LOC CEO Danny Jordaan slammed the fact that there has been more enthusiasm from countries such as Australia and Canada than from South Africa: “It is disappointing. It will be a poor show if television audiences see empty stadiums at the Confederations Cup. If the random draw for phase one tickets was to take place now, 750 000 tickets would go overseas and 500 would be left for South Africa."
So, what exactly has gone so terribly wrong that locals are shunning the Confed Cup tickets, with just three months to go to kick-off?
While the process of procuring tickets has been designed to maximise branding mileage for one of the local sponsors (by driving traffic to FNB branches and issuing FNB-branded credit-card-like specimens in substitution for tickets), it forces the user to undergo a complex application process and read through eight pages of small print match schedules, ticket categories, ticket sales phases, ticket products, ticket prices, and ticket application guidelines, before being able to select the letters of the respective group teams, such as A3 vs A4 and B1 vs B3 (not knowing which teams are represented by the letters) and calculating the applicable price manually.
Once completed, the prospective buyer has to hand in the application form and then wait for weeks before being notified of the outcome of their application.
Unfortunately, such hopes could easily prove futile, as evidenced at the 2007 Cricket World Cup, when sponsors turned all their attention to sanitising the events against potential ambush marketing and neglecting to promote the games to the local population. Not surprisingly, the ICC event was characterised by small crowds and a lack of atmosphere.
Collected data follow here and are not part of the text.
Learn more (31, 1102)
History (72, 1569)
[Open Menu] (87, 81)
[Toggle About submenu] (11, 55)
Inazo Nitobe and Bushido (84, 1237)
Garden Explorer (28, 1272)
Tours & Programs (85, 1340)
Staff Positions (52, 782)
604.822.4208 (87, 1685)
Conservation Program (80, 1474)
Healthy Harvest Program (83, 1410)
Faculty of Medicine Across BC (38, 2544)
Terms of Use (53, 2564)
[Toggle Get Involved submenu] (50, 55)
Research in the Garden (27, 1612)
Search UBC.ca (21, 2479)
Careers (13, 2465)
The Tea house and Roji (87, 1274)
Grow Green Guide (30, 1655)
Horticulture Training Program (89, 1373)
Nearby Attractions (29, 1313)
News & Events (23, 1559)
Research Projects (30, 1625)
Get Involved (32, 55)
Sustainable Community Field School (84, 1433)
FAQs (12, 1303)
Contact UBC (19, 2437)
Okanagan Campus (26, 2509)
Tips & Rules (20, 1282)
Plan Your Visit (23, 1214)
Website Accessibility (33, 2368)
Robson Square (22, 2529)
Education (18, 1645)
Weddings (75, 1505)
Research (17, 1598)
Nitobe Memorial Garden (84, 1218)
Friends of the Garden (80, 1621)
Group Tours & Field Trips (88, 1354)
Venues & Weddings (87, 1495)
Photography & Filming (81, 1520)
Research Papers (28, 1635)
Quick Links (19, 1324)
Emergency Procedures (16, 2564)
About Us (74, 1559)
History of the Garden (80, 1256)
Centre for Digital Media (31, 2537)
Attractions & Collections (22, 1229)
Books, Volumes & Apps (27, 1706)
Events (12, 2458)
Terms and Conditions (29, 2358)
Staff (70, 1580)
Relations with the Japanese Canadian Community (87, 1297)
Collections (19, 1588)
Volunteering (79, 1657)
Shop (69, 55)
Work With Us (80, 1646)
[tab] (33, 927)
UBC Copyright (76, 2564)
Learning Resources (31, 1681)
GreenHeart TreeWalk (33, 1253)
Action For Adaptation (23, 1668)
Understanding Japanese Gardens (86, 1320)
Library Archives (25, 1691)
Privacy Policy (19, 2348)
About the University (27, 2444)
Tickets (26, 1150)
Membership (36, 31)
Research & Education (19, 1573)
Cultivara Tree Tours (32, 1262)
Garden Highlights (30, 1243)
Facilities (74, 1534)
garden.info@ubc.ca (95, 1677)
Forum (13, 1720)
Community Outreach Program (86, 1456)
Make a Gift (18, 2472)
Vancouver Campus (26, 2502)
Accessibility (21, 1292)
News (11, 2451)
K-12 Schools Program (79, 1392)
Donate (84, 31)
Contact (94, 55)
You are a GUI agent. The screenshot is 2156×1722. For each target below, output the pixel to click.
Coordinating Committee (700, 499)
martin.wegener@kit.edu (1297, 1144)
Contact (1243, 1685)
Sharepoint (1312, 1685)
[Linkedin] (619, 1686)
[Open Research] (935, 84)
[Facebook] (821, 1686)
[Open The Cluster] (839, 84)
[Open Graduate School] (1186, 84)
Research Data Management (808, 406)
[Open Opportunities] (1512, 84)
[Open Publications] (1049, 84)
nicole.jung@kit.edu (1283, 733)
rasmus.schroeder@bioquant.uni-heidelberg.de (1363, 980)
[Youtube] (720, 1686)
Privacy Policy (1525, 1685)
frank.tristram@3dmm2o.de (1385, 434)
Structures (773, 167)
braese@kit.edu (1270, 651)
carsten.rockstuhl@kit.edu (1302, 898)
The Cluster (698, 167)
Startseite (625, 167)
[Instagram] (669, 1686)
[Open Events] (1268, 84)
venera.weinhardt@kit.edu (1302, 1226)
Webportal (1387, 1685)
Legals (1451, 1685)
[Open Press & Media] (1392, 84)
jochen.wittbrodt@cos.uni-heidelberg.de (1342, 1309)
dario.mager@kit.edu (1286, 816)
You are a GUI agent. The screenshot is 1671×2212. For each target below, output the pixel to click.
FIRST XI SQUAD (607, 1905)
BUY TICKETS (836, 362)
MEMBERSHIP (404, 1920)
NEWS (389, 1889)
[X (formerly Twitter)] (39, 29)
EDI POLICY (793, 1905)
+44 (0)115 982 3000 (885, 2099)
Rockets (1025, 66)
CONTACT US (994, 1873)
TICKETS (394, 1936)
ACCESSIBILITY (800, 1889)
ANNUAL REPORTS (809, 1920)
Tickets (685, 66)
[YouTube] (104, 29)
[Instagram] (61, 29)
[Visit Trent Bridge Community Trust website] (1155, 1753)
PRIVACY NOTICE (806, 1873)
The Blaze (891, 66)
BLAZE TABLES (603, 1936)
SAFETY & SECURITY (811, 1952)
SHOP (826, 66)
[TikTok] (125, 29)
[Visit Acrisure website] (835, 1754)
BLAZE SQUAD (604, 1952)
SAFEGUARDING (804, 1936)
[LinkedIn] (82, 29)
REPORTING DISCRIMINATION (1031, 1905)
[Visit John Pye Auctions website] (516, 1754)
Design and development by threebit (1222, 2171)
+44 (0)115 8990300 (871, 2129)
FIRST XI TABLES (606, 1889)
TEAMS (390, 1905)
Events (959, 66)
Said Caribbean cricket analyst Tony Becca, "The world cup was not promoted as a West Indian World Cup but as a world cup for the world... They went for North American tourists so much that they ignored the local population... I kept telling them that all the world cups I've been to, the majority of the crowd has been local."
At the end of last week's LOC press conference, Valcke stressed that the LOC had appointed a signage company to promote the Confed Cup. But will advertising suffice to drive ticket sales up dramatically over the remaining 90 days?
According to Simon Anholt, the author of the quarterly Nation Brand Index, “one can compel people to do most things, but one cannot compel them to be enthusiastic; and an enthusiastic population is a prerequisite for building a powerful international reputation.”
Rather than beautifying the packaging of the Confed Cup, we have to make sure that the product is not only user-friendly but also compels South Africans emotionally to get involved in 2010.